[lbo-talk] Libya´s Nescafe

Peter Fay peterrfay at gmail.com
Sat Feb 26 11:09:15 PST 2011


I would agree. What Joseph Catron called the "moralistic hysteria" over Lybia's "war crimes" is very strange. As is the liberal support for bringing the "madman Gaddafi" to the ICC, for planned US "no-fly zone" and military maneuvers in Libya. It reminds one of the most vile of western imperialism (and racist vilification of Qaddafi) -

Helen Thomas: Mr. President, I know you must have given it a lot of thought, but what do you think is the real reason that Americans are the prime target of terrorism? Could it be our policies?

Reagan: Well, we know that this *mad dog of the Middle East* has a goal of a world revolution, Moslem fundamentalist revolution, which is targeted on many of his own Arab compatriots. And where we figure in that, I don't know. Maybe we're just the enemy because—it's a little like climbing Mount Everest—because we're here...

Do we need to be reminded that it was only 25 years ago that the US invaded territorial waters of Libya, and bombed Tripoli, killing scores of civilians, including Gaddaffi's daughter (with British military support)?

Or reminded of the earlier Italian invasion, the killings and starvations in the concentration camps, dropping of poison gas, etc.? http://www.worldlingo.com/ma/dewiki/en/Italienische_Kriegsverbrechen_in_Afrika

Italy is still today paying billions in reparations to Libya for Italy's war crimes there.

Those were the true war crimes.

Obviously, this is not to diminish the government killings going on today by the now "neoliberalized" Libya.
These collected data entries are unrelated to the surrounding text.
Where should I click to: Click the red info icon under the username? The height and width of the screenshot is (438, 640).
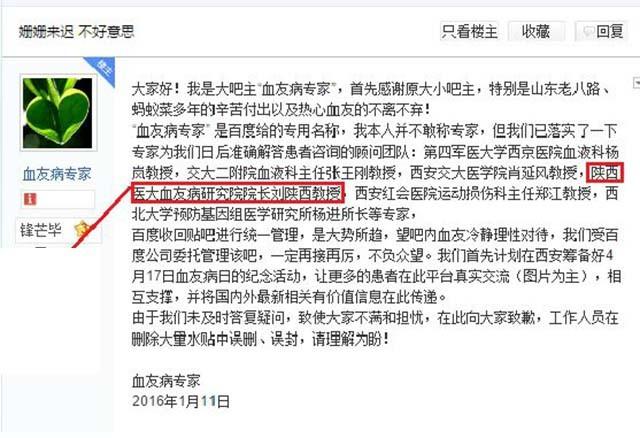coord(30,199)
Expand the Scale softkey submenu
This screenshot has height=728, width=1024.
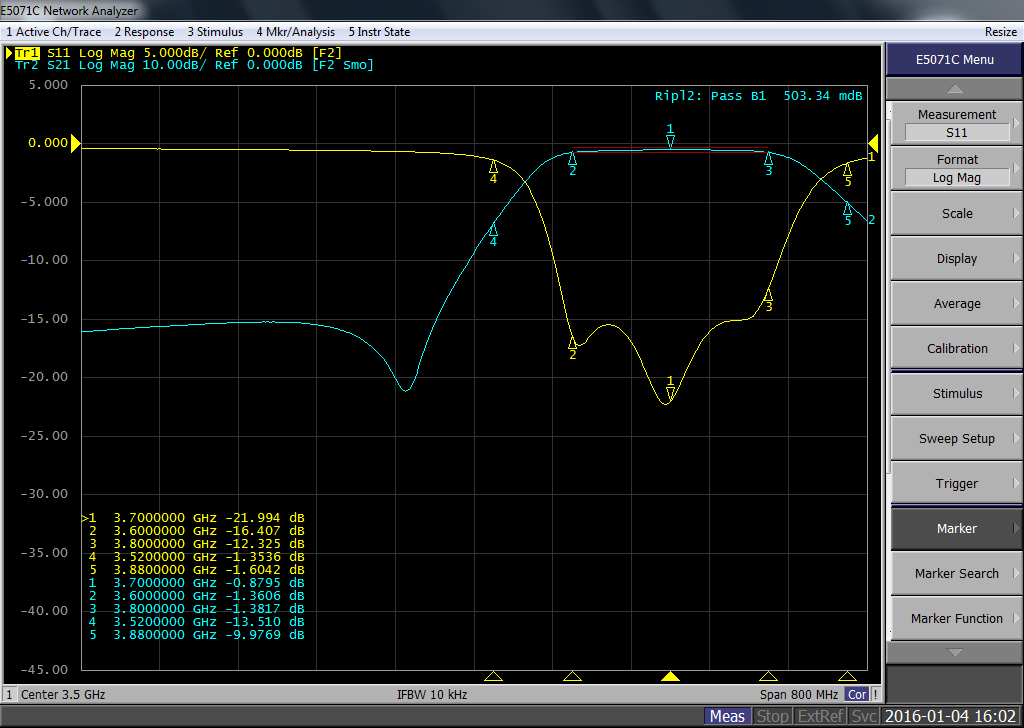coord(956,213)
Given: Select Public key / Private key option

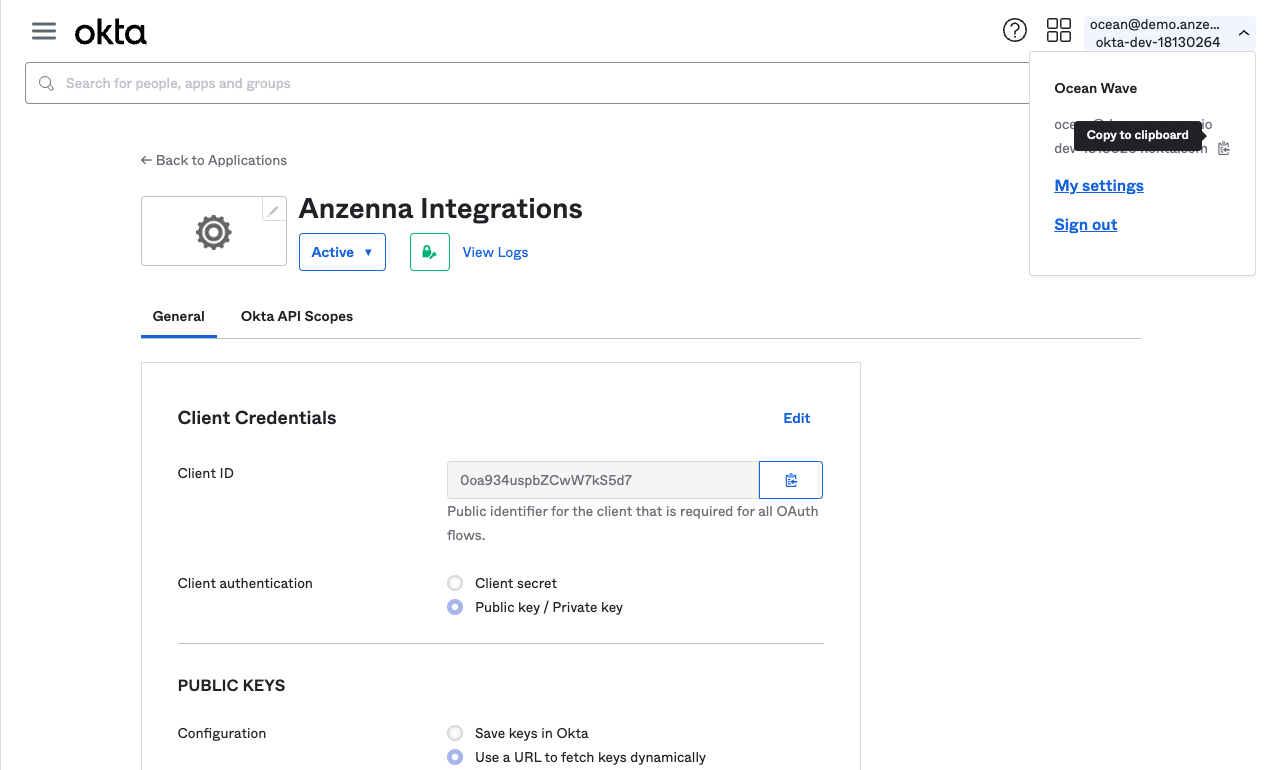Looking at the screenshot, I should (x=455, y=607).
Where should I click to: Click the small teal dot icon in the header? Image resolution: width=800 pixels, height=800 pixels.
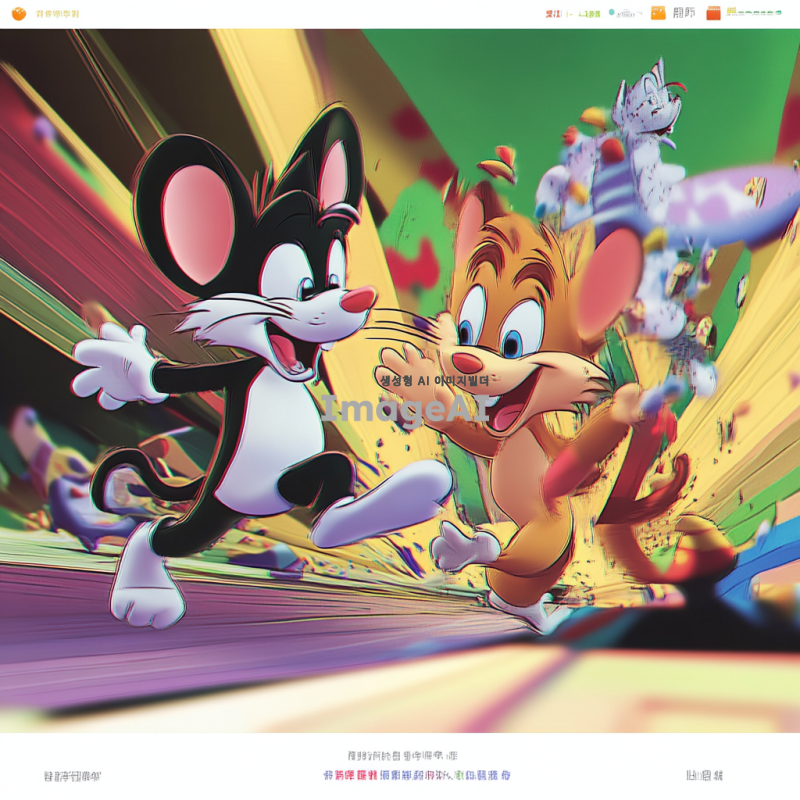tap(612, 14)
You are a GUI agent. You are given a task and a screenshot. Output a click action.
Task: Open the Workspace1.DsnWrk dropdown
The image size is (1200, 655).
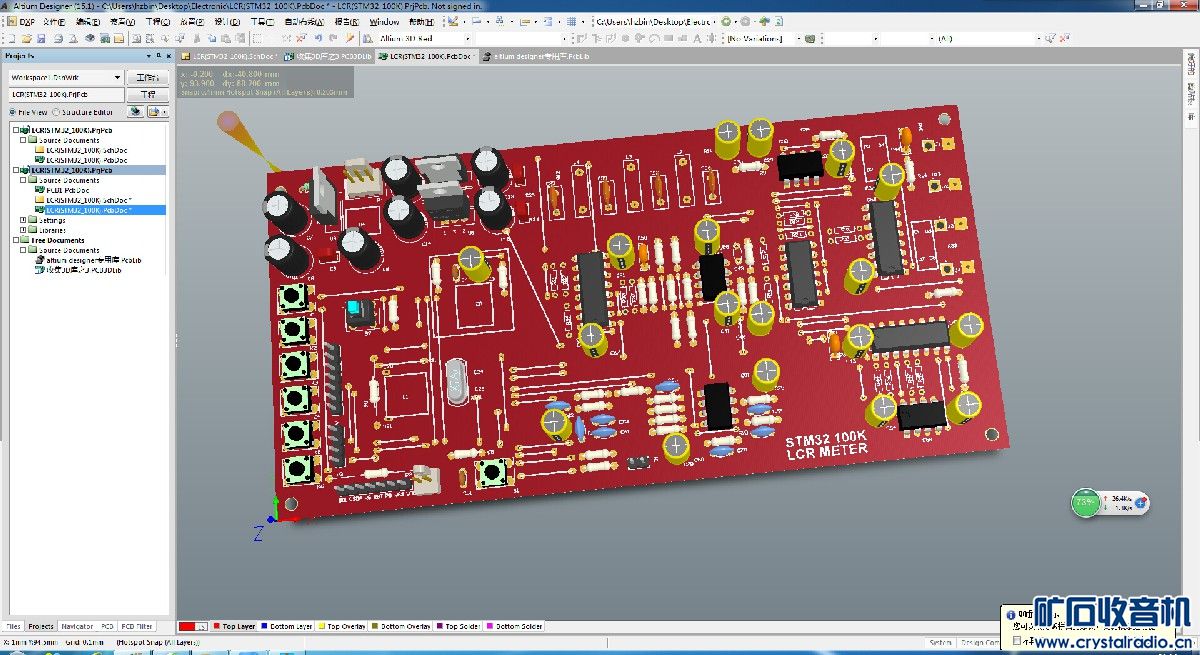[x=117, y=77]
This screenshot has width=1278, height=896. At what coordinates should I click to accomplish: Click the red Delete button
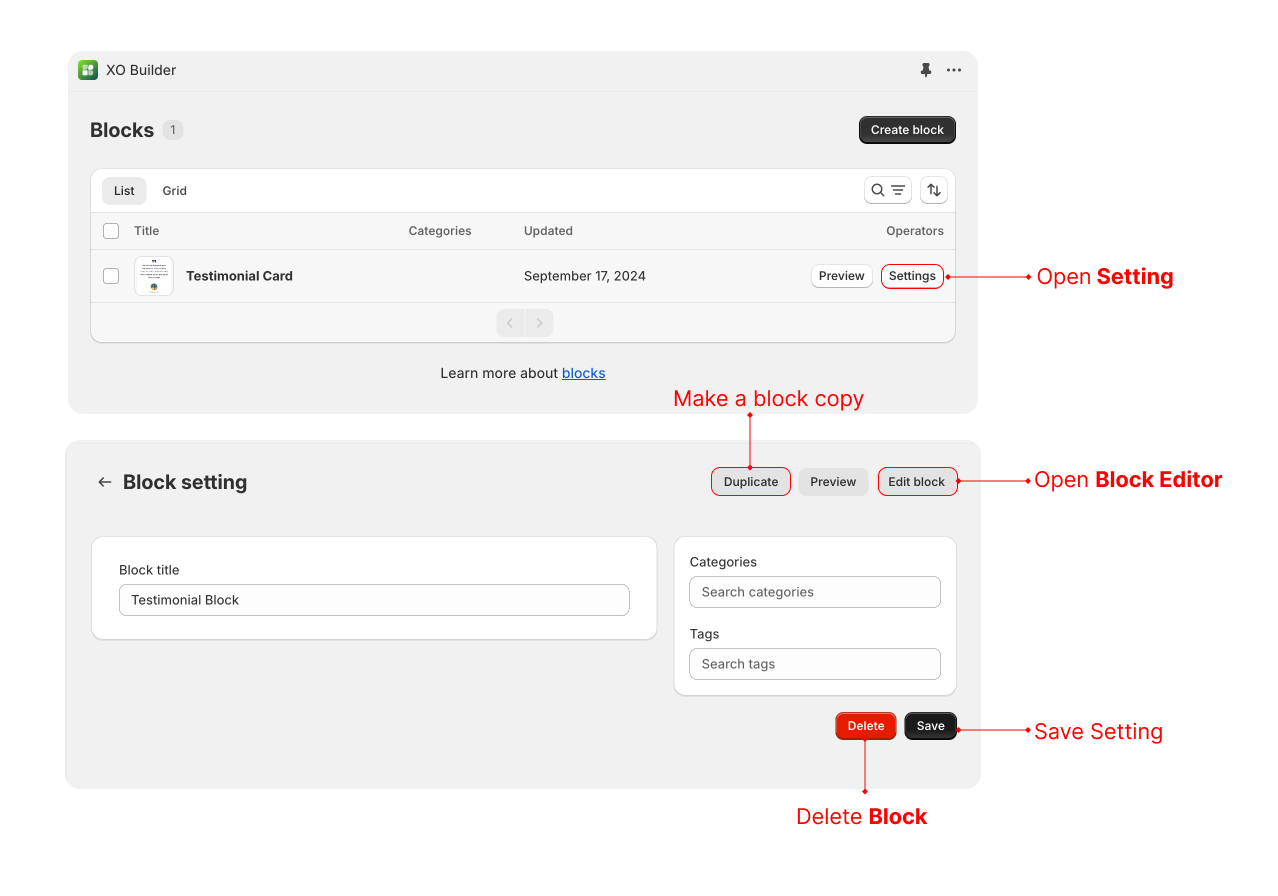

And why is it that no one seems to understand the uprising in Libya has very strong roots in inter-tribal conflict, rather than simply "democracy"? Libya is most definitely not a country in the manner of Egypt. Nor of Tunisia. Libya is less a country than it is 140 tribes that make up 3 countries. Bengazzi (which has... of course, the oil) is home of the Warfalla tribe ( http://www.csmonitor.com/World/Backchannels/2011/0224/Libya-tribes-Who-s-who). They have received little of the oil money and did not raise the national flag when liberated, but the flag of the Monarchy which Qaddafi overthrew. The monarchy was represented by King Isidris - king of Cyrenaica (eastern Libya), only one of the three "countries" from the Ottoman empire, that were later stitched together by the Italians to make Libya. They despise the Gaddafi tribe in western Libya (which supports Qaddafi's regime), and vise versa. The Gaddafi tribe is likely to have little interest in "democracy" or the overthrow of Qaddafi.

Which is why the following is so troubling. The rebel leader Colonel Tarek Saad Hussein said he would "finish" the people of Sirte (mostly Gaddafi tribe) if they opposed him:

"I want to deliver a message to the people of Sirte: You are with us or against us. Because when we move to Tripoli, you either join us, or we will finish you." http://www.npr.org/2011/02/25/134065811/Gadhafi-Asks-Supporters-To-Defend-Regime

Seems the "people's revolution" may only apply to certain people.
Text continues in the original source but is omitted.